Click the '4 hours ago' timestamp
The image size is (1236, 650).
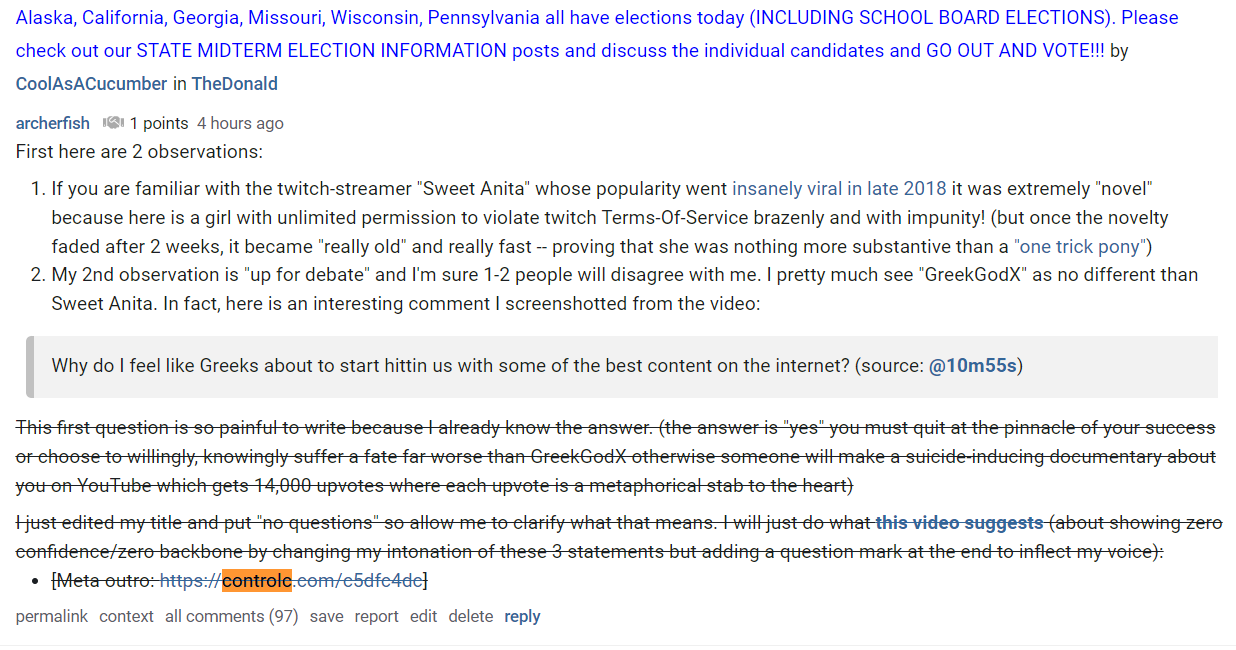pyautogui.click(x=240, y=123)
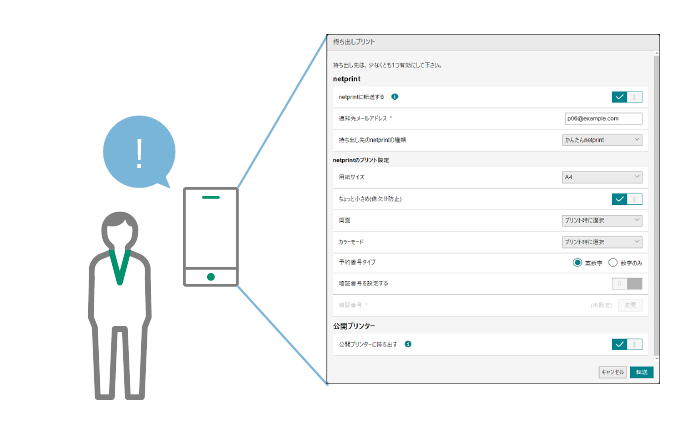The image size is (686, 431).
Task: Click the dialog's vertical scrollbar
Action: coord(656,200)
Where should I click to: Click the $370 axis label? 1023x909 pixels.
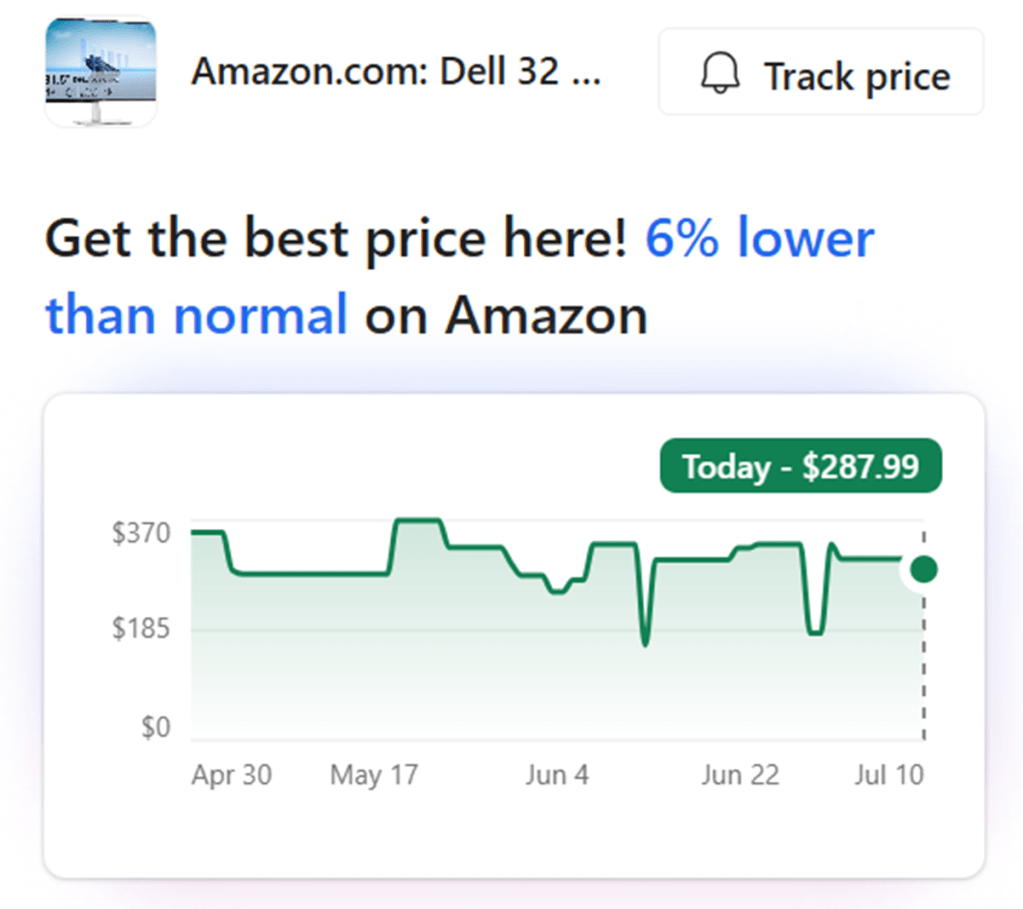coord(141,533)
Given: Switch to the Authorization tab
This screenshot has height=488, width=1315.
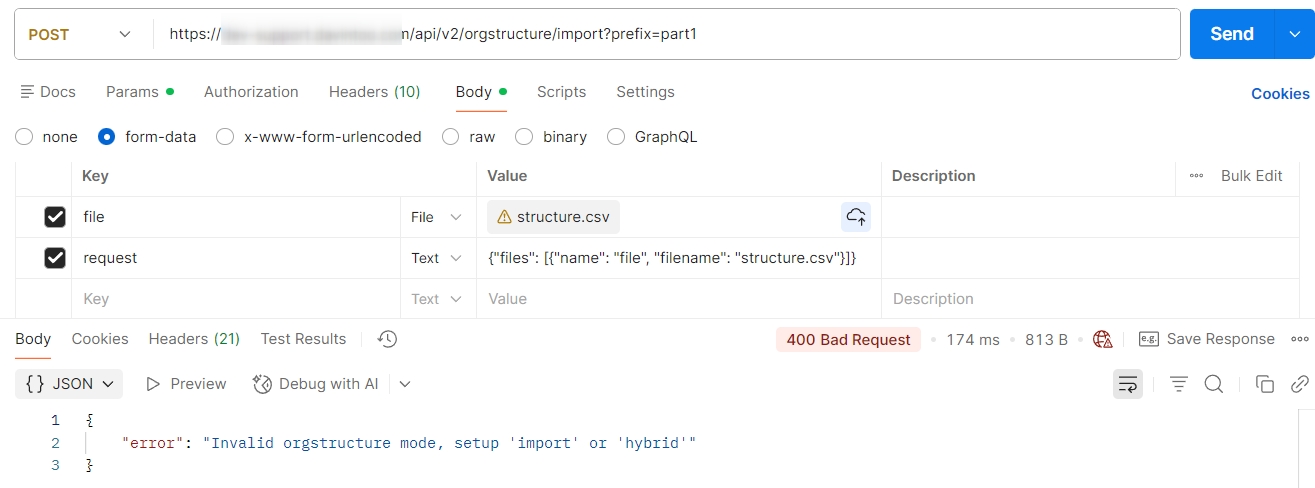Looking at the screenshot, I should pos(251,92).
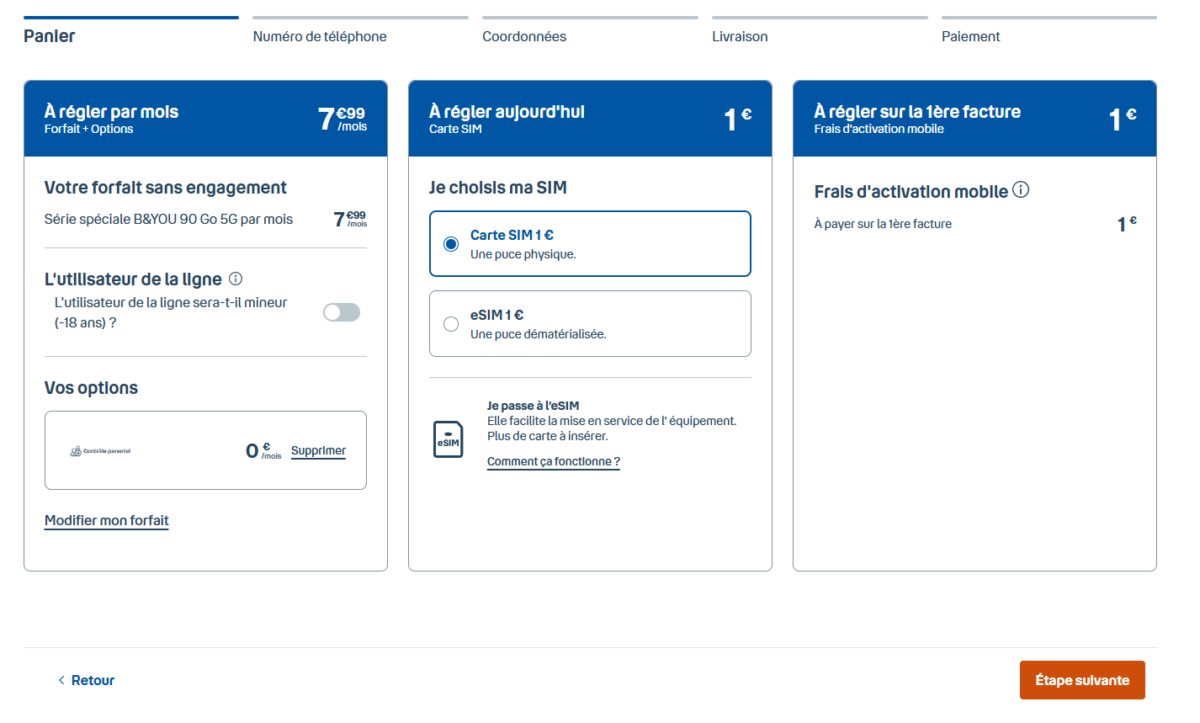Click the Modifier mon forfait link
This screenshot has width=1200, height=723.
[106, 521]
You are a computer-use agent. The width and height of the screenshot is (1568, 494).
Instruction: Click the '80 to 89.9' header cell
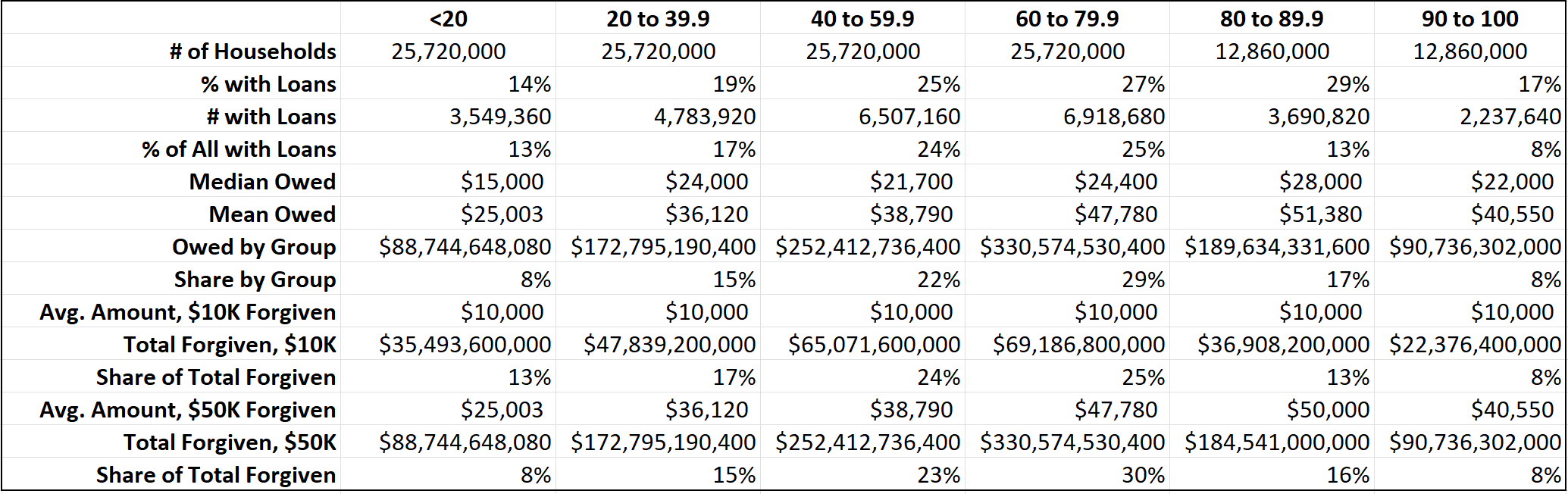1272,19
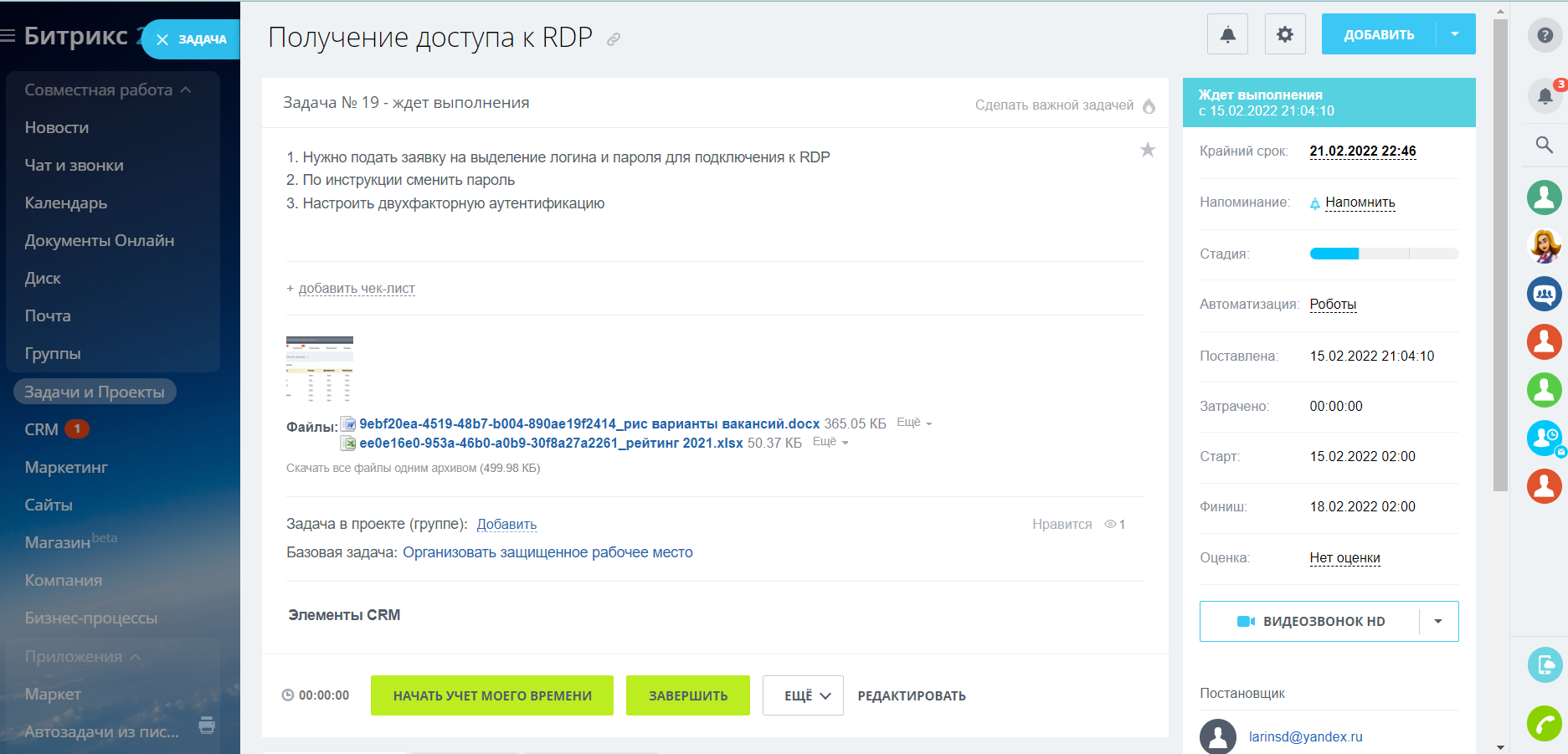This screenshot has height=754, width=1568.
Task: Click the Нравится like button
Action: pos(1062,525)
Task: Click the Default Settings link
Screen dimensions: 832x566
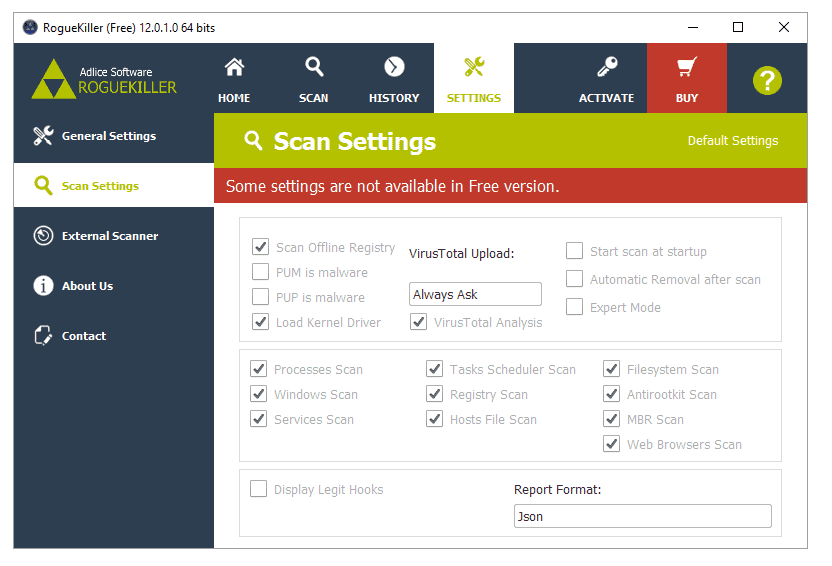Action: point(732,141)
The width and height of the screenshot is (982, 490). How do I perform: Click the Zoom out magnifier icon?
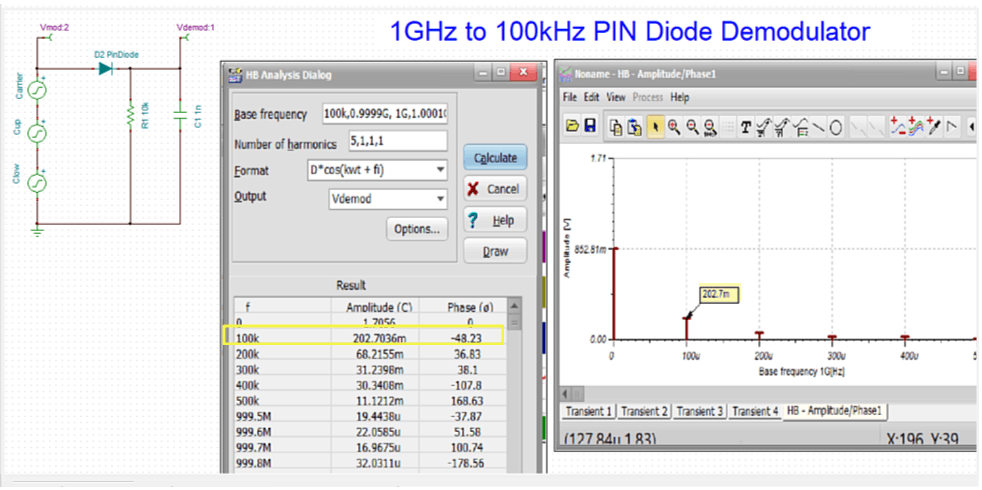[691, 126]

----------

◆ YOUR GOAL:
Only the lines from the one with "Where should I" through the final line of the entries above should be transcribed, exactly and without pictures.

◆ SOLUTION FOR THIS EXERCISE:
Where should I click to: Click the $370 axis label? 1023x909 pixels.
coord(141,533)
Given: Switch to the Authorization tab
This screenshot has height=488, width=1315.
Looking at the screenshot, I should pos(251,92).
Click the Modifier mon forfait link
This screenshot has width=1200, height=723.
[106, 521]
You are a computer-use agent. The width and height of the screenshot is (1568, 494).
Instruction: Click the '80 to 89.9' header cell
1272,19
This screenshot has height=754, width=1568.
Task: Click the Нравится like button
Action: pos(1062,525)
Task: Click the Default Settings link
Screen dimensions: 832x566
Action: point(732,141)
The width and height of the screenshot is (982, 490). How do I perform: Click the Zoom out magnifier icon?
[691, 126]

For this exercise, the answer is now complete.